Não é que os planos de saúde não devessem ser regulamentados, é que deviam receber uma regulamentação racional, plausível a melhorar e ampliar o atendimento à saúde, e o que aconteceu foi bem o contrário, pelo simples fato de que a espada vingadora eliminou grande parte do interesse privado em investir e oprimiu indelevelmente os recursos disponíveis no setor privado transferindo-o para uma autarquia de poderes limitados pela inconsequência, já que não se pode “matar a galinha dos ovos de ouro”.

As operadoras de pequeno e médio porte, geralmente ofertantes de serviços médico-hospitalares próprios, em sua maioria, liquidaram a atividade de plano de saúde, transferindo a carteira de beneficiários para outras operadoras, num ciclo sucessivo onde o conteúdo e a capacidade dos serviços foram sendo diluídas à revelia de quem pagava, muitas vezes sem ter mais qualquer serviço disponível.

Fato é que a operadora privada de plano de saúde, a exemplo do próprio governo, passou a cortar gastos, diminuir a rede credenciada, principalmente porque não oferece remuneração compatível com os serviços exigidos, os quais acabaram e ou acabam por debandar, natural e logicamente da prestação contratada e impossível de ser coercitiva. Resultado, dois gumes, dois feridos, tiro pela culatra mais uma vez e diversos mortos e machucados sem atendimento.

A tendência não é melhorar. Não tem multa aplicável que obrigue o setor privado a investir sem a contrapartida do rendimento adequado a compensar riscos e remunerar a qualidade dos serviços.

A lamentável conjuntura encareceu o dispêndio da pequena parcela da sociedade com condições para manter um plano de saúde e fez decrescer em contundente visão a qualidade dos serviços disponíveis, apenas para remunerar mais um órgão de manipulação política, na prática, um desvirtuador de contornos tão providos de desfaçatez quanto o objeto de sua origem reacionária.

Não se transfere deveres públicos pelo simples aproveitamento das insatisfações populares ou pelo uso teatral e eleitoreiro de uma “espada justiceira”. O interesse desta estirpe deve continuar vinculado aos princípios de legalidade, razoabilidade, indelegabilidade, impessoalidade e moralidade do ato de governo legitimado, circunstância que os milionários preferem desconsiderar.

Não se pode perder de vista, em todo esse contexto que o principal elementar do atendimento à saúde é a medicina e que a individualização do atendimento, a discussão, a interação prática do ensino médico bem direcionado e presidido não só pode como deve tornar menos rápida e mais eficiente a prestação de serviços.

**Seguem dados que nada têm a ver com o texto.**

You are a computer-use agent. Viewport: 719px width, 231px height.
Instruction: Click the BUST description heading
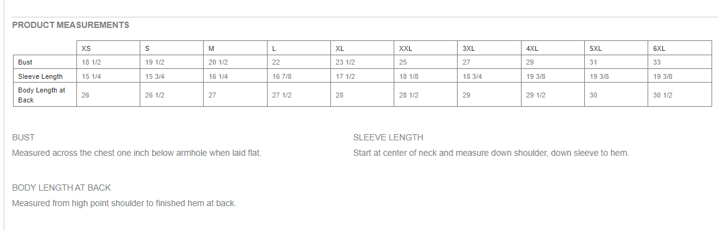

Deste modo e não obstante, a retidão e acerto das condutas praticadas tanto preventiva quanto curativamente podem ser compensadores o suficiente para substituir o atual estado de confusão e desperdício lamentavelmente assediador de tão fundamental dever estatal, em consonância com o disposto pelo artigo 196 da Constituição: “A saúde é direito de todos e dever do Estado, garantido mediante políticas sociais e econômicas que visem a redução do risco de doença e de outros agravos e ao acesso universal igualitário às ações e serviços para a promoção, proteção e recuperação.”